= Problem =
The entire listing below needs to be transcribed word for word.
────────────────────
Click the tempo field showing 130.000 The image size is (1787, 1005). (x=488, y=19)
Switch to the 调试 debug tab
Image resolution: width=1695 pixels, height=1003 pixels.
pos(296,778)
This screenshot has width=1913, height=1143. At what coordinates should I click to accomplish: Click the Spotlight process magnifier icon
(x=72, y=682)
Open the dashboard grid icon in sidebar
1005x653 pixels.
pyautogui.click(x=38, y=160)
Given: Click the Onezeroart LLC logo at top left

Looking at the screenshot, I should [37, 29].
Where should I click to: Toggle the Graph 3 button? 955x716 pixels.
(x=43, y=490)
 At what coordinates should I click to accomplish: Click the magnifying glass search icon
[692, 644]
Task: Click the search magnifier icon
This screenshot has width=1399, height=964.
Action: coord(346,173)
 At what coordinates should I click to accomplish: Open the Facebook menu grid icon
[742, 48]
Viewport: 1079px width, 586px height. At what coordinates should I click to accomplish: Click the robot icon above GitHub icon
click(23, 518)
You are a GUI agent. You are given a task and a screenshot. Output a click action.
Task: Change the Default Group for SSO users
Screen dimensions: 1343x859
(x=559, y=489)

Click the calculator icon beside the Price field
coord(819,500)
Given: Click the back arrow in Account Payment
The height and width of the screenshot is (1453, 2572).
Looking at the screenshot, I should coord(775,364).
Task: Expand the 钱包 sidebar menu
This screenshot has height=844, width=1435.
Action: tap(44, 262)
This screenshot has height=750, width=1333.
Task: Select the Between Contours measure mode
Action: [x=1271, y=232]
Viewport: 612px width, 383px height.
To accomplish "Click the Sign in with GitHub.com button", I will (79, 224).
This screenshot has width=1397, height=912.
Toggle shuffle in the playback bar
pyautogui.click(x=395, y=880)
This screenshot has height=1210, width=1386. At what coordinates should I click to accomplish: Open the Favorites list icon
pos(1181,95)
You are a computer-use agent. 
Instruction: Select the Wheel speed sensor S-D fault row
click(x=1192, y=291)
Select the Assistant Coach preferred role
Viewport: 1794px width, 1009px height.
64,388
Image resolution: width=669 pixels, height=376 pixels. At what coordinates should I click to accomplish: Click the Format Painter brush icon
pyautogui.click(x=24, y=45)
────────────────────
= Result =
Click the tempo field showing 130.000 The image size is (1787, 1005). (x=488, y=19)
Switch to the 调试 debug tab
Image resolution: width=1695 pixels, height=1003 pixels.
pos(296,778)
This screenshot has width=1913, height=1143. At what coordinates should I click to accomplish: Click the Spotlight process magnifier icon
(x=72, y=682)
Open the dashboard grid icon in sidebar
1005x653 pixels.
pyautogui.click(x=38, y=160)
Given: Click the Onezeroart LLC logo at top left

Looking at the screenshot, I should [37, 29].
Where should I click to: Toggle the Graph 3 button? 955x716 pixels.
(x=43, y=490)
 At what coordinates should I click to accomplish: Click the magnifying glass search icon
[692, 644]
Task: Click the search magnifier icon
This screenshot has width=1399, height=964.
Action: coord(346,173)
 At what coordinates should I click to accomplish: Open the Facebook menu grid icon
[742, 48]
Viewport: 1079px width, 586px height. At what coordinates should I click to accomplish: Click the robot icon above GitHub icon
click(23, 518)
You are a GUI agent. You are given a task and a screenshot. Output a click action.
Task: Change the Default Group for SSO users
Screen dimensions: 1343x859
(x=559, y=489)

Click the calculator icon beside the Price field
coord(819,500)
Given: Click the back arrow in Account Payment
The height and width of the screenshot is (1453, 2572).
Looking at the screenshot, I should coord(775,364).
Task: Expand the 钱包 sidebar menu
This screenshot has height=844, width=1435.
Action: tap(44, 262)
This screenshot has height=750, width=1333.
Task: Select the Between Contours measure mode
Action: [x=1271, y=232]
Viewport: 612px width, 383px height.
To accomplish "Click the Sign in with GitHub.com button", I will (79, 224).
This screenshot has width=1397, height=912.
Toggle shuffle in the playback bar
pyautogui.click(x=395, y=880)
This screenshot has height=1210, width=1386. At what coordinates should I click to accomplish: Open the Favorites list icon
pos(1181,95)
You are a computer-use agent. 
Instruction: Select the Wheel speed sensor S-D fault row
click(x=1192, y=291)
Select the Assistant Coach preferred role
Viewport: 1794px width, 1009px height.
64,388
Image resolution: width=669 pixels, height=376 pixels. At what coordinates should I click to accomplish: Click the Format Painter brush icon
pyautogui.click(x=24, y=45)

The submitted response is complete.